Update the records starting with the line that contains "The height and width of the screenshot is (819, 1456)." and going on through the line that contains "[x=40, y=38]" by changing "Pattern" to "Texture" and leaving all else the same. Give back only those lines.

Records from a pointing dataset:
"""

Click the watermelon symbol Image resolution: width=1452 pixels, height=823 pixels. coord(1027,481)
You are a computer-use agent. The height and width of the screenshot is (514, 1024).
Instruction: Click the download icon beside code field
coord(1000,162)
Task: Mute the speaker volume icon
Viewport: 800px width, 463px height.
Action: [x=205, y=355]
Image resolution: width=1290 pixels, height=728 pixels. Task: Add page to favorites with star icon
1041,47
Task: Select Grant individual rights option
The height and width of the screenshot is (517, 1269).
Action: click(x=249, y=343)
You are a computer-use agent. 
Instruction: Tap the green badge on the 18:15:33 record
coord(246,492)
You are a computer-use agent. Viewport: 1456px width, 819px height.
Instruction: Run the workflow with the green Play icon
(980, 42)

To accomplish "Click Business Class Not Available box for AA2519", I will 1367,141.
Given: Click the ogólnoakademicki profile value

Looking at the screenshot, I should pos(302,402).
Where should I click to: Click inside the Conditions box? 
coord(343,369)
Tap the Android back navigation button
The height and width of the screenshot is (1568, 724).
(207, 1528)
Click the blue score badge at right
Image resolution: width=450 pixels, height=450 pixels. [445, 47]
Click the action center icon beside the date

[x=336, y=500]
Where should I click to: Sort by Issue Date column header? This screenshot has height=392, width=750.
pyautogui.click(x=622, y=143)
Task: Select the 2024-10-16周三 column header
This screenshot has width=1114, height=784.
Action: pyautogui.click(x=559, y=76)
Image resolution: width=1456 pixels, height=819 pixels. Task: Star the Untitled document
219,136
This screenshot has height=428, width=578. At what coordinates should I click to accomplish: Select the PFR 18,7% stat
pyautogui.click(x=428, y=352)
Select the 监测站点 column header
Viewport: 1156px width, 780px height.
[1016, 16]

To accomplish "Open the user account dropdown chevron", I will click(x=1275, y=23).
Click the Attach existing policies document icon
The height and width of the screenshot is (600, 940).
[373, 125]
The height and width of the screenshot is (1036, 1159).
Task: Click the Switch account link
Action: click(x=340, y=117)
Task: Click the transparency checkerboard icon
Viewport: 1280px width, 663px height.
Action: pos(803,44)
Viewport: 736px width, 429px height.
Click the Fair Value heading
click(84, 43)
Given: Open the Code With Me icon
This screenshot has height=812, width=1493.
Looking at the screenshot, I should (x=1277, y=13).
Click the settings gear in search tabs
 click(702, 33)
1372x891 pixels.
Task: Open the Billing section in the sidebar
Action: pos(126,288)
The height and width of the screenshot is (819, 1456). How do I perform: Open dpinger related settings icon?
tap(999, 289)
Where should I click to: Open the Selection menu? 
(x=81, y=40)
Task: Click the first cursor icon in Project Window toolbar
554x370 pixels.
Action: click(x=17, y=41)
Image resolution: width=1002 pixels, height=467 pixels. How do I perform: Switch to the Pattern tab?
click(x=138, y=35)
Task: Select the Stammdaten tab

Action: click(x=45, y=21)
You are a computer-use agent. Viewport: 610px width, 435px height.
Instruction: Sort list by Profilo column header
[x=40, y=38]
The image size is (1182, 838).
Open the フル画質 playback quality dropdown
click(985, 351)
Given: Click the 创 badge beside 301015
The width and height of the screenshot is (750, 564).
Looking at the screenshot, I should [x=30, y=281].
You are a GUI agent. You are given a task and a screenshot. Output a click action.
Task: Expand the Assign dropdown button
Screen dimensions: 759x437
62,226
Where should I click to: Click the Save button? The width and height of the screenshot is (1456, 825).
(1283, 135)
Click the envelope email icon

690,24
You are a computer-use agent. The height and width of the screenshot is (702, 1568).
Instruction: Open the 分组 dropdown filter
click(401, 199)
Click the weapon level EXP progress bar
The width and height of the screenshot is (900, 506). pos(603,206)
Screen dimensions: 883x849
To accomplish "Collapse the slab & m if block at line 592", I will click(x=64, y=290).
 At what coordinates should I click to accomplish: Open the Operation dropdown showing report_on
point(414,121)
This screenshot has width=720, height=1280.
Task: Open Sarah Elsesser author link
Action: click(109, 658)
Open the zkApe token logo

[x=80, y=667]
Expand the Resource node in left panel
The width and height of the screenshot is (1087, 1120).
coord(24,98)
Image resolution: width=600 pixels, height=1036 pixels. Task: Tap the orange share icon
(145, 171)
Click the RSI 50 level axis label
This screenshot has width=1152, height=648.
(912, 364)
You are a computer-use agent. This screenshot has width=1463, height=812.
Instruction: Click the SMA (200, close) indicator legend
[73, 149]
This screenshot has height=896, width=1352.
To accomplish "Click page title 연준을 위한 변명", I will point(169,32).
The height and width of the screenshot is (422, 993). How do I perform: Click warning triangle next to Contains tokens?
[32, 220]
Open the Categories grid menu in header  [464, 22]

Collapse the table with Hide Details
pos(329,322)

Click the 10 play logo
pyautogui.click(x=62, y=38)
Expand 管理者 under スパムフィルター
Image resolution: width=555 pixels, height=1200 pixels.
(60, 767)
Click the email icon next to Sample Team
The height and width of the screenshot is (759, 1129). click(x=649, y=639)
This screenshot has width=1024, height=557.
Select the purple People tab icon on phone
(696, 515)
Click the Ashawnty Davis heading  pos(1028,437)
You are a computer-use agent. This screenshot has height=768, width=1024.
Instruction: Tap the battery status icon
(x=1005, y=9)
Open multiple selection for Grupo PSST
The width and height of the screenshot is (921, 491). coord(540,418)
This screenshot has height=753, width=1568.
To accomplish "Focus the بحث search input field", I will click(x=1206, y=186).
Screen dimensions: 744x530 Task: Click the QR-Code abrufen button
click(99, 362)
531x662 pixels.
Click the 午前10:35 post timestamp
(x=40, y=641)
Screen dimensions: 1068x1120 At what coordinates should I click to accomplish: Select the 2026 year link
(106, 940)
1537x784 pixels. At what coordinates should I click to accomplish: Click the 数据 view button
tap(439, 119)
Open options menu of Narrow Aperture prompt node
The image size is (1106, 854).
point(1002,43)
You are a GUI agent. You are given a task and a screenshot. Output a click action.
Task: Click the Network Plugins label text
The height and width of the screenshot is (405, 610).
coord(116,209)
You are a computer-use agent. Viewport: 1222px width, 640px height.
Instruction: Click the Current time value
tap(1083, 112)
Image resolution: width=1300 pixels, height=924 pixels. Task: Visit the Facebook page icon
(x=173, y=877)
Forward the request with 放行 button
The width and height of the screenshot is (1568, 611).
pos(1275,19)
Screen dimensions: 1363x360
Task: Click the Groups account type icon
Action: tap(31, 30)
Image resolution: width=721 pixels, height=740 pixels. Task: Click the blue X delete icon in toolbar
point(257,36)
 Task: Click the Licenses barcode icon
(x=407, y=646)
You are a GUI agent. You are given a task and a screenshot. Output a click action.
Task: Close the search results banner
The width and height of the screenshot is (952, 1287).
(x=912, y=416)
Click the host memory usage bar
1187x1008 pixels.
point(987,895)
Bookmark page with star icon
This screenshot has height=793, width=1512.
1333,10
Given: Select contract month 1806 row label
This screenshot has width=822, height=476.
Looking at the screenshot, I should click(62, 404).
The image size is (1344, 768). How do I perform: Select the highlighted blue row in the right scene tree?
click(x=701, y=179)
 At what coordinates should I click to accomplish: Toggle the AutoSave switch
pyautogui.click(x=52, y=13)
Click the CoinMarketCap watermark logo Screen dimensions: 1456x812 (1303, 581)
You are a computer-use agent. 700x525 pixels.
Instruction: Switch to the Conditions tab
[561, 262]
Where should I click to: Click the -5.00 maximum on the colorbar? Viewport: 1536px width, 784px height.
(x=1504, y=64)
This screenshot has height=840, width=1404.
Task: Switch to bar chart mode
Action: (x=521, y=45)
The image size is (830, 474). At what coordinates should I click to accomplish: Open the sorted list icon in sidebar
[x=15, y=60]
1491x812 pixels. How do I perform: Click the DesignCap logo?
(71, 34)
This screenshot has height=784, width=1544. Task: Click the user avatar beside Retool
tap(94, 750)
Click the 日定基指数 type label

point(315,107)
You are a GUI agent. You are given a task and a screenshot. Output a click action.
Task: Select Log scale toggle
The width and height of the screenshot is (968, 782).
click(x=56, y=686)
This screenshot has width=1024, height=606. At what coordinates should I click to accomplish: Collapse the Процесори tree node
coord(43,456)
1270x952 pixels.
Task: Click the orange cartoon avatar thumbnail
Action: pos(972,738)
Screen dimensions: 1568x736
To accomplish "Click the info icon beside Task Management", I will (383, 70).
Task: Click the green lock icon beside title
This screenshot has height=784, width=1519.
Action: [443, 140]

"""

Solved problem:
The height and width of the screenshot is (819, 1456). How do I perform: Open dpinger related settings icon?
tap(999, 289)
Where should I click to: Open the Selection menu? 
(x=81, y=40)
Task: Click the first cursor icon in Project Window toolbar
554x370 pixels.
Action: click(x=17, y=41)
Image resolution: width=1002 pixels, height=467 pixels. How do I perform: Switch to the Texture tab?
click(x=138, y=35)
Task: Select the Stammdaten tab

Action: click(x=45, y=21)
You are a computer-use agent. Viewport: 610px width, 435px height.
Instruction: Sort list by Profilo column header
[x=40, y=38]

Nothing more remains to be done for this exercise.